Problem
The answer must restate the records below word for word.
Top of Supplied entries
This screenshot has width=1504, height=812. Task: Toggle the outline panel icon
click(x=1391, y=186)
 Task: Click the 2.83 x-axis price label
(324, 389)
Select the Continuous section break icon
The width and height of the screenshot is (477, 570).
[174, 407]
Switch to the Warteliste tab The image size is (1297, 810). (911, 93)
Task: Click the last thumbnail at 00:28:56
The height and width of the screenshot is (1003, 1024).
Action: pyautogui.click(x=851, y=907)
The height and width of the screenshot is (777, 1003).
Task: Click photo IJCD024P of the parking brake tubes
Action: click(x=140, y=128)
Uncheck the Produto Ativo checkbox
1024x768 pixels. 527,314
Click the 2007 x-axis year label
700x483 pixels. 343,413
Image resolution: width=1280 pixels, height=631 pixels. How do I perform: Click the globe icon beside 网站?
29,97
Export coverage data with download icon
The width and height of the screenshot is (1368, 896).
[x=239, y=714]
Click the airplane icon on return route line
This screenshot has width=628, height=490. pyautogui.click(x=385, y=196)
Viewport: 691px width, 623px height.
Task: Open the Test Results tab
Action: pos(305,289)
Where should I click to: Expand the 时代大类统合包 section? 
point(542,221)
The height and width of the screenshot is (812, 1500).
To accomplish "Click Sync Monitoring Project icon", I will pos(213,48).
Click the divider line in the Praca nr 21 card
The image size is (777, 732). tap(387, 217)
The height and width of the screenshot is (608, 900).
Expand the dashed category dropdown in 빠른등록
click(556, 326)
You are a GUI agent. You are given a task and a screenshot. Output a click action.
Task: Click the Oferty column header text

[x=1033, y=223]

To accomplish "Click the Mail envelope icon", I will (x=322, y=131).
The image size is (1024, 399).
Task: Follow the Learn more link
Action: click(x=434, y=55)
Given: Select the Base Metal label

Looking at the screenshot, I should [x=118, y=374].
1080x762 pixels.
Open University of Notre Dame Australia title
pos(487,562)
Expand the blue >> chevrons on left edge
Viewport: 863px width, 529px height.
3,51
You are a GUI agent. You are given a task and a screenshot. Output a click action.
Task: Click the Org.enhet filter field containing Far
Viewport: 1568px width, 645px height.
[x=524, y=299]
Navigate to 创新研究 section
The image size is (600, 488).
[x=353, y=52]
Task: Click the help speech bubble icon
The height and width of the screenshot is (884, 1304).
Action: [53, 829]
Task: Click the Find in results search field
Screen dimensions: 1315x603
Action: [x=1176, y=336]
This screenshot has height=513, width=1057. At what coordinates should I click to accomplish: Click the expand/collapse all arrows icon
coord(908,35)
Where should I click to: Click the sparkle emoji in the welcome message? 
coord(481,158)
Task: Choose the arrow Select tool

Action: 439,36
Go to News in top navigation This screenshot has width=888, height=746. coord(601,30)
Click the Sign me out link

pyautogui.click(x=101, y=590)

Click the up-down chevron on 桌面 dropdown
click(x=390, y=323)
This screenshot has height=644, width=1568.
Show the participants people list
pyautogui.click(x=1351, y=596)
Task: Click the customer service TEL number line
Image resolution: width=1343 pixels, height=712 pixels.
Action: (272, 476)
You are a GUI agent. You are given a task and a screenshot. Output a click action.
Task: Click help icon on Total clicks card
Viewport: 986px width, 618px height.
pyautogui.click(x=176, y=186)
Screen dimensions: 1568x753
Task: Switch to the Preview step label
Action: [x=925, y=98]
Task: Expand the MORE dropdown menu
Bottom of Supplied entries
Exercise result
This screenshot has width=1504, height=812. Task: Toggle the outline panel icon
click(x=1391, y=186)
 Task: Click the 2.83 x-axis price label
(324, 389)
Select the Continuous section break icon
The width and height of the screenshot is (477, 570).
[174, 407]
Switch to the Warteliste tab The image size is (1297, 810). (911, 93)
Task: Click the last thumbnail at 00:28:56
The height and width of the screenshot is (1003, 1024).
Action: pyautogui.click(x=851, y=907)
The height and width of the screenshot is (777, 1003).
Task: Click photo IJCD024P of the parking brake tubes
Action: click(x=140, y=128)
Uncheck the Produto Ativo checkbox
1024x768 pixels. 527,314
Click the 2007 x-axis year label
700x483 pixels. 343,413
Image resolution: width=1280 pixels, height=631 pixels. How do I perform: Click the globe icon beside 网站?
29,97
Export coverage data with download icon
The width and height of the screenshot is (1368, 896).
[x=239, y=714]
Click the airplane icon on return route line
This screenshot has width=628, height=490. pyautogui.click(x=385, y=196)
Viewport: 691px width, 623px height.
Task: Open the Test Results tab
Action: pos(305,289)
Where should I click to: Expand the 时代大类统合包 section? 
point(542,221)
The height and width of the screenshot is (812, 1500).
To accomplish "Click Sync Monitoring Project icon", I will pos(213,48).
Click the divider line in the Praca nr 21 card
The image size is (777, 732). tap(387, 217)
The height and width of the screenshot is (608, 900).
Expand the dashed category dropdown in 빠른등록
click(556, 326)
You are a GUI agent. You are given a task and a screenshot. Output a click action.
Task: Click the Oferty column header text

[x=1033, y=223]

To accomplish "Click the Mail envelope icon", I will (x=322, y=131).
The image size is (1024, 399).
Task: Follow the Learn more link
Action: click(x=434, y=55)
Given: Select the Base Metal label

Looking at the screenshot, I should [x=118, y=374].
1080x762 pixels.
Open University of Notre Dame Australia title
pos(487,562)
Expand the blue >> chevrons on left edge
Viewport: 863px width, 529px height.
3,51
You are a GUI agent. You are given a task and a screenshot. Output a click action.
Task: Click the Org.enhet filter field containing Far
Viewport: 1568px width, 645px height.
[x=524, y=299]
Navigate to 创新研究 section
The image size is (600, 488).
[x=353, y=52]
Task: Click the help speech bubble icon
The height and width of the screenshot is (884, 1304).
Action: [53, 829]
Task: Click the Find in results search field
Screen dimensions: 1315x603
Action: [x=1176, y=336]
This screenshot has height=513, width=1057. At what coordinates should I click to accomplish: Click the expand/collapse all arrows icon
coord(908,35)
Where should I click to: Click the sparkle emoji in the welcome message? 
coord(481,158)
Task: Choose the arrow Select tool

Action: 439,36
Go to News in top navigation This screenshot has width=888, height=746. coord(601,30)
Click the Sign me out link

pyautogui.click(x=101, y=590)

Click the up-down chevron on 桌面 dropdown
click(x=390, y=323)
This screenshot has height=644, width=1568.
Show the participants people list
pyautogui.click(x=1351, y=596)
Task: Click the customer service TEL number line
Image resolution: width=1343 pixels, height=712 pixels.
Action: (272, 476)
You are a GUI agent. You are given a task and a screenshot. Output a click action.
Task: Click help icon on Total clicks card
Viewport: 986px width, 618px height.
pyautogui.click(x=176, y=186)
Screen dimensions: 1568x753
Task: Switch to the Preview step label
Action: [x=925, y=98]
Task: Expand the MORE dropdown menu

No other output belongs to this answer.